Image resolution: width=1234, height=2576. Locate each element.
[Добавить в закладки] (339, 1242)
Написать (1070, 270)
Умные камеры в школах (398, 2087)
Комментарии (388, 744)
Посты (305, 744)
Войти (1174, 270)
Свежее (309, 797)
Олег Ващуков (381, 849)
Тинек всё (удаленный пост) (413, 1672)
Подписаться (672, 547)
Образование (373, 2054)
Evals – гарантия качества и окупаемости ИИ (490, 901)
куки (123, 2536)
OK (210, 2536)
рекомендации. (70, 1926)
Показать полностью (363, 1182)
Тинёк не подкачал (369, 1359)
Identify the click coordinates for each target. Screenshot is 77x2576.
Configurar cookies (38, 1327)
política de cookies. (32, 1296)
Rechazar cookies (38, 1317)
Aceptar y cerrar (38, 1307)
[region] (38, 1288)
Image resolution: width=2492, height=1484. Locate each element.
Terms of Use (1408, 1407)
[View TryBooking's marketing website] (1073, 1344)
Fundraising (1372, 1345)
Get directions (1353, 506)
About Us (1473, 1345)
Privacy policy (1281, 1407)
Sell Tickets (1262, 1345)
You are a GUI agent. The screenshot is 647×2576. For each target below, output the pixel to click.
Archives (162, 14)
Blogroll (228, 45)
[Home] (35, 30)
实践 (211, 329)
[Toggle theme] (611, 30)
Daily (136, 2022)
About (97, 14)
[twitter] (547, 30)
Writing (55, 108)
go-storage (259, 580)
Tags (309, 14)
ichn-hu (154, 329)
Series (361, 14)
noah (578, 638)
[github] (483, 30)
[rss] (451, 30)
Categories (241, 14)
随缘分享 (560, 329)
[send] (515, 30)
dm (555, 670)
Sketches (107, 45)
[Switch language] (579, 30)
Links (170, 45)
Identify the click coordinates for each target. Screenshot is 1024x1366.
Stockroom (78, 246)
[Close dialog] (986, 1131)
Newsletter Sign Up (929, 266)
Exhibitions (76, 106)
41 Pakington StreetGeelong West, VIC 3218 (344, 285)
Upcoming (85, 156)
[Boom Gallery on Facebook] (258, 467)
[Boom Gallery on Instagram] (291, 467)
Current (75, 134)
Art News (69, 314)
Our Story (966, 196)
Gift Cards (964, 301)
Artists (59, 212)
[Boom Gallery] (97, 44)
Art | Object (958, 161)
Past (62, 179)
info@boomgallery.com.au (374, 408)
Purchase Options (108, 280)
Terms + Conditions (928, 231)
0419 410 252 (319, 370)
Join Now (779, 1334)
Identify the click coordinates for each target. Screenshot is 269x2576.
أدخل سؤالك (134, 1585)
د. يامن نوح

==*==

:: Task objective ::
Reproduce all of the entries word for word. Omit nothing.

:: Your response ::
Image resolution: width=1234, height=2576. Locate each element.
[Добавить в закладки] (339, 1242)
Написать (1070, 270)
Умные камеры в школах (398, 2087)
Комментарии (388, 744)
Посты (305, 744)
Войти (1174, 270)
Свежее (309, 797)
Олег Ващуков (381, 849)
Тинек всё (удаленный пост) (413, 1672)
Подписаться (672, 547)
Образование (373, 2054)
Evals – гарантия качества и окупаемости ИИ (490, 901)
куки (123, 2536)
OK (210, 2536)
рекомендации. (70, 1926)
Показать полностью (363, 1182)
Тинёк не подкачал (369, 1359)
Identify the click coordinates for each target. Screenshot is 77x2576.
Configurar cookies (38, 1327)
política de cookies. (32, 1296)
Rechazar cookies (38, 1317)
Aceptar y cerrar (38, 1307)
[region] (38, 1288)
Image resolution: width=2492, height=1484. Locate each element.
Terms of Use (1408, 1407)
[View TryBooking's marketing website] (1073, 1344)
Fundraising (1372, 1345)
Get directions (1353, 506)
About Us (1473, 1345)
Privacy policy (1281, 1407)
Sell Tickets (1262, 1345)
You are a GUI agent. The screenshot is 647×2576. For each target below, output the pixel to click.
Archives (162, 14)
Blogroll (228, 45)
[Home] (35, 30)
实践 (211, 329)
[Toggle theme] (611, 30)
Daily (136, 2022)
About (97, 14)
[twitter] (547, 30)
Writing (55, 108)
go-storage (259, 580)
Tags (309, 14)
ichn-hu (154, 329)
Series (361, 14)
noah (578, 638)
[github] (483, 30)
[rss] (451, 30)
Categories (241, 14)
随缘分享 (560, 329)
[send] (515, 30)
dm (555, 670)
Sketches (107, 45)
[Switch language] (579, 30)
Links (170, 45)
Identify the click coordinates for each target. Screenshot is 1024x1366.
Stockroom (78, 246)
[Close dialog] (986, 1131)
Newsletter Sign Up (929, 266)
Exhibitions (76, 106)
41 Pakington StreetGeelong West, VIC 3218 (344, 285)
Upcoming (85, 156)
[Boom Gallery on Facebook] (258, 467)
[Boom Gallery on Instagram] (291, 467)
Current (75, 134)
Art News (69, 314)
Our Story (966, 196)
Gift Cards (964, 301)
Artists (59, 212)
[Boom Gallery] (97, 44)
Art | Object (958, 161)
Past (62, 179)
info@boomgallery.com.au (374, 408)
Purchase Options (108, 280)
Terms + Conditions (928, 231)
0419 410 252 (319, 370)
Join Now (779, 1334)
Identify the click coordinates for each target. Screenshot is 269x2576.
أدخل سؤالك (134, 1585)
د. يامن نوح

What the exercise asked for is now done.